I read this first thing this morning, which was hardly how I wanted to start my day.
‘Great Books’ needs a rewrite
Now, before I go any further, I like Marty a lot. He’s a great guy, who really cares about the arts in this area. Anyone who’s been here for a stretch of time can attest to that. Music, dance, visual art, theater – he’s a supporter.
This review (and to be wholly fair, the review of the same play when it was produced at American Stage) is just downright MAD.
So, below is what I sent Marty. If I put the good up here to brag, I have to put the bad – right?
I guess I’m just baffled by the outright anger…
I expected in advance that the review for All the Great Books (abridged) would not to be stellar, by any stretch, as you’ve not liked our previous efforts in The Bible or America. I said as much directly to you before you came, just because I felt very strongly that the play deserved a look. You’ve not found fault with our performances or our production in any of the (abridged) reviews, including this one, but have never been able to get past the scripts. By your own admission you’re not a fan of the genre, and I’ve always respected that. I don’t like opera or the Grateful Dead. We all have our tastes
What I really find odd is the outright anger you write with in regards to not only our production, but the production at American Stage. You seemed highly offended on a personal level by a light night out, and I just don’t get it.
What’s more troubling is that in your review you’re blaming producers for the state of audience development because we produce work like this. I’ve told you before that producing these shows has kept us in a financial position to be able to produce shows like The Pillowman, or plays by Mamet, Rabe, Albee or Churchill. Why? Because these shows almost always consistently outsell everything else we produce. People like them. We enjoy the loose format and the casual nature of the shows that keep people coming back again and again. In short – they’re fun for everyone. I feel even more validated in my position here because both Jobsite and American Stage chose to produce the play in the same season, two months apart, and we both felt confident we could do the business we needed to do with them. If we felt as strongly about running concurrent productions of A View from the Bridge, we’d probably do that, too.
Jobsite is almost exclusively reliant on ticket sales. Artistic philosophy aside, we have to ensure that our season can pay for itself from sales.
We truly hope, little by little, that these people that only come see us for a show like Books decide to branch out on their own and try new things. That they get to know some of us personally, or become a fan of any one of us enough that it makes them get a ticket to something else. That they becomes season ticket holders. But we have to meet a developing audience in the middle. We can’t simply throw a play down on the table and say “Hey! This is Strindberg, you’re going to watch it and like it because it’s important, you cretin!” We find that a play can win a Pulitzer, Obie, Tony or Nobel and that’s not going to guarantee sales in Tampa. We are not New York, we are not Chicago, LA or Seattle.
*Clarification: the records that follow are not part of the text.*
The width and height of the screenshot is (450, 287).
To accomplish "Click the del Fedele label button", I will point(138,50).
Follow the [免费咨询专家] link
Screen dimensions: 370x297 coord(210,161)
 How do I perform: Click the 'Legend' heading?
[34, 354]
In any city though, sometimes people just want to turn off and go laugh somewhere. We feel like we provide a great outlet for that in our late-night shows. We’ve never kidded ourselves that it’s high art. Then again, After The Pillowman and The Serpent – we were all eager to goof off an have some laughs.
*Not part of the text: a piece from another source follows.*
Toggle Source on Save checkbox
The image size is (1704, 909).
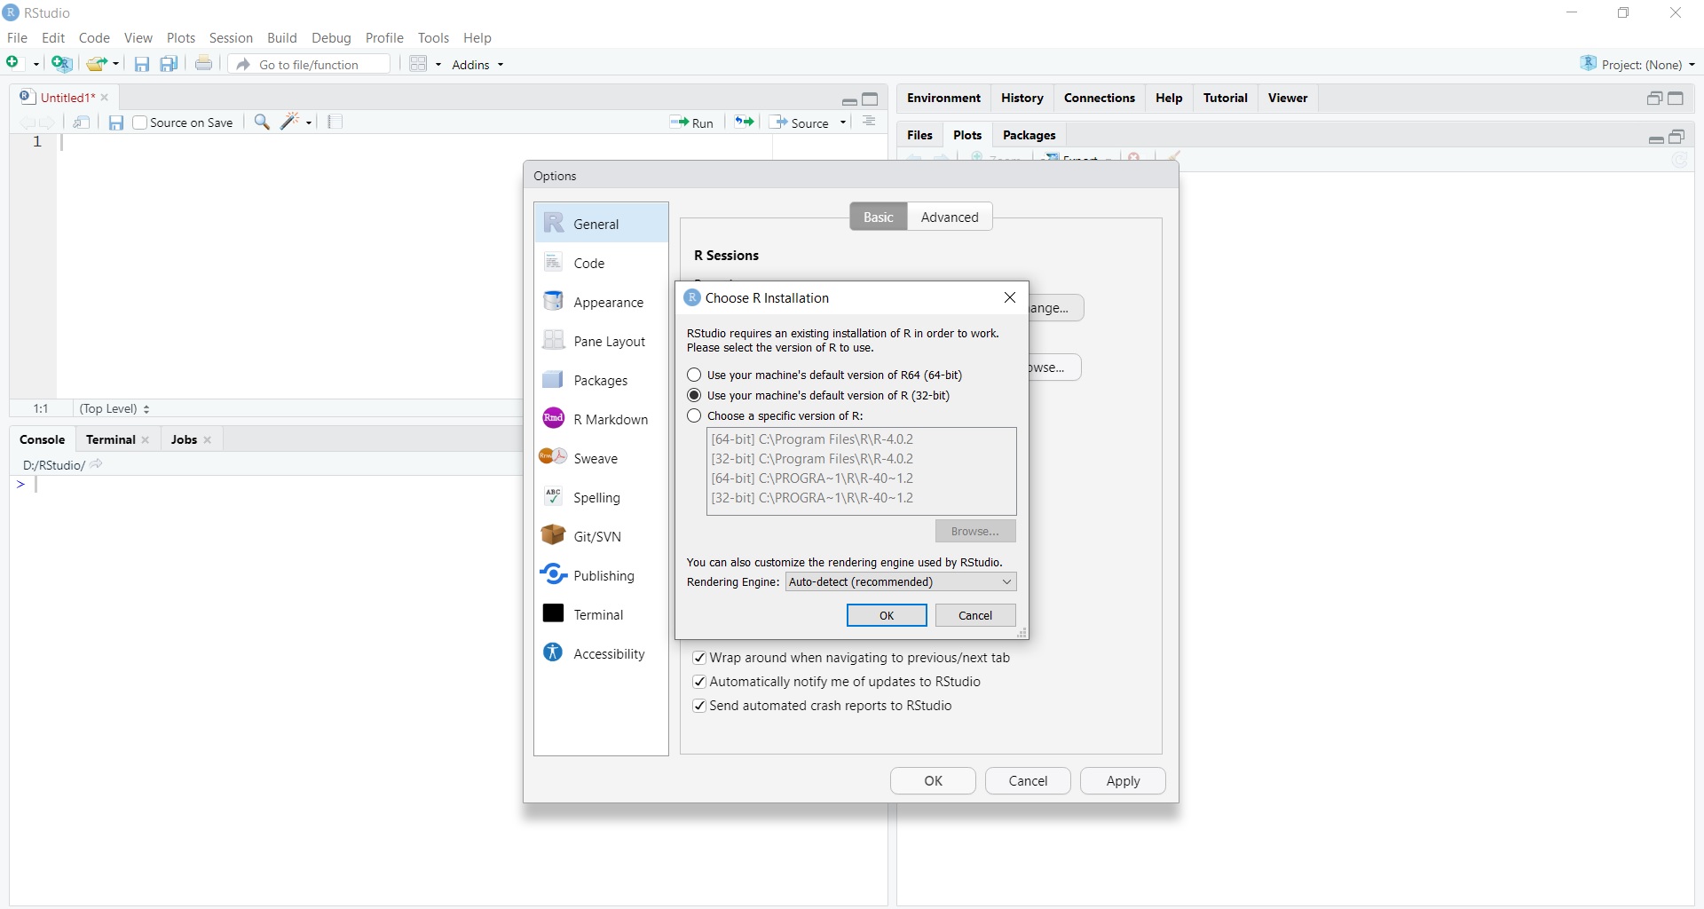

We’re not denying other material from our season in order to do a show like Books. In fact, we’re doing shows like this (or like other late night efforts like A Girl’s Guide to Chaos or Phyro-Giants!) during a late-night slot prone to get a far younger crowd in the theater – which is actual audience development work – while still keeping the “prime time” slot open for new important work by Neil LaBute or Suzan-Lori Parks.
I challenge you to tell me why, if the plays are so downright horrible, that people come out in such force to see them. The audience you were in was full and they were enjoying themselves. You can’t deny that, even if you never addressed it in your review. You make it sound, from the “lousy” jokes to the “unanimously reviled” audience participation that it’s simply a miserable time for everyone involved and that’s just one person’s opinion. The show is hardly a “slap in the face” to anyone. That sort of writing hurts us and the community as a whole.
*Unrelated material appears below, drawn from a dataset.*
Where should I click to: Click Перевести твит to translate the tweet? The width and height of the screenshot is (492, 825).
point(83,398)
I typically find you separate your opinion quite objectively in your reviews. You make your tastes and predilections known usually, and often make note when something isn’t your thing that there’s still an audience for whatever it is you’re discussing. I am troubled to see so many opinions formed as hard fact. It’s deceptive, unfair and plain inaccurate.
I suppose I just don’t understand why you’re so angry about such a silly, light and user-friendly piece of theater.